▶ **TASK OBJECTIVE**
Using the line that contains "Task: Click the Sekcia" as the first line and the last line of the data as the final one, give every line in that range again exactly.

==== AVAILABLE DATA ====

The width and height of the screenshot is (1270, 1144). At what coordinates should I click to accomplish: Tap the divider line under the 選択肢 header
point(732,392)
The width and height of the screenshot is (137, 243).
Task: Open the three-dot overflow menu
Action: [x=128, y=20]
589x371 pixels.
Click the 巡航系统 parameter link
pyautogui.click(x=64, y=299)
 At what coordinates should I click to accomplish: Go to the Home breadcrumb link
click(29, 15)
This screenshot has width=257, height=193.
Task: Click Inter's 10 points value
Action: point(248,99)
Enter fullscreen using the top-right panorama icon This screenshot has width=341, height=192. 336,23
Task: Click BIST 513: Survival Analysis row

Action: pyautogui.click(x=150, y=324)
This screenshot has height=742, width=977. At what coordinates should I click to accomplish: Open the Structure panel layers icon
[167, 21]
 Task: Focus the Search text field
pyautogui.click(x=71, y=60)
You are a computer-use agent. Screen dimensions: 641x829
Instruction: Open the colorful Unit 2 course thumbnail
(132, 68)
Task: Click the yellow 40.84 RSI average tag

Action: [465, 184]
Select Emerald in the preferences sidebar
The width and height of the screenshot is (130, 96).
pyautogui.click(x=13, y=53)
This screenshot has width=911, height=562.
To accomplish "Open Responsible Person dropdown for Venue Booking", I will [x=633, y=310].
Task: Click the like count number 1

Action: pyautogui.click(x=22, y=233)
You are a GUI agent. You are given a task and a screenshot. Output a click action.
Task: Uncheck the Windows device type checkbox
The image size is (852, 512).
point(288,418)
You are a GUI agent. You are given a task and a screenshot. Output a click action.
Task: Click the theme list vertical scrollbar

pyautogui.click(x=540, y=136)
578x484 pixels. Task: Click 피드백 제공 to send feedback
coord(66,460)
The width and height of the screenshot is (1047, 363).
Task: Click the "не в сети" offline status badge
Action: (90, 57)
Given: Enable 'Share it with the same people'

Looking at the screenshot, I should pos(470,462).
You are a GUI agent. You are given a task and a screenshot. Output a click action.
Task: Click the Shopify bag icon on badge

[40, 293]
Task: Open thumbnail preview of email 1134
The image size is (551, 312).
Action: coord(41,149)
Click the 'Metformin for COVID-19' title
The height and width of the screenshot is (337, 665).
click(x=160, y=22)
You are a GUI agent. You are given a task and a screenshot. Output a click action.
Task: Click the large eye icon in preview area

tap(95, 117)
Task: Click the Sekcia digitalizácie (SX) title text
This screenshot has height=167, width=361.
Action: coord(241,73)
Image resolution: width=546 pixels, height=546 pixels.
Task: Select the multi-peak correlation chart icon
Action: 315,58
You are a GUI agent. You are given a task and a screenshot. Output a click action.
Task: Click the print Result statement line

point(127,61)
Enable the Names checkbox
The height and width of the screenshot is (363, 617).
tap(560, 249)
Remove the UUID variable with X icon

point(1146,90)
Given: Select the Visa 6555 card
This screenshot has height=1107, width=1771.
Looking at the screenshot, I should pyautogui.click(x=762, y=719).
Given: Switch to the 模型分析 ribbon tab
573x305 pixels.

====

▶ **SOLUTION FOR THIS TASK**
Task: Click the Sekcia digitalizácie (SX) title text
This screenshot has height=167, width=361.
Action: coord(241,73)
Image resolution: width=546 pixels, height=546 pixels.
Task: Select the multi-peak correlation chart icon
Action: 315,58
You are a GUI agent. You are given a task and a screenshot. Output a click action.
Task: Click the print Result statement line

point(127,61)
Enable the Names checkbox
The height and width of the screenshot is (363, 617).
tap(560, 249)
Remove the UUID variable with X icon

point(1146,90)
Given: Select the Visa 6555 card
This screenshot has height=1107, width=1771.
Looking at the screenshot, I should pyautogui.click(x=762, y=719).
Given: Switch to the 模型分析 ribbon tab
573x305 pixels.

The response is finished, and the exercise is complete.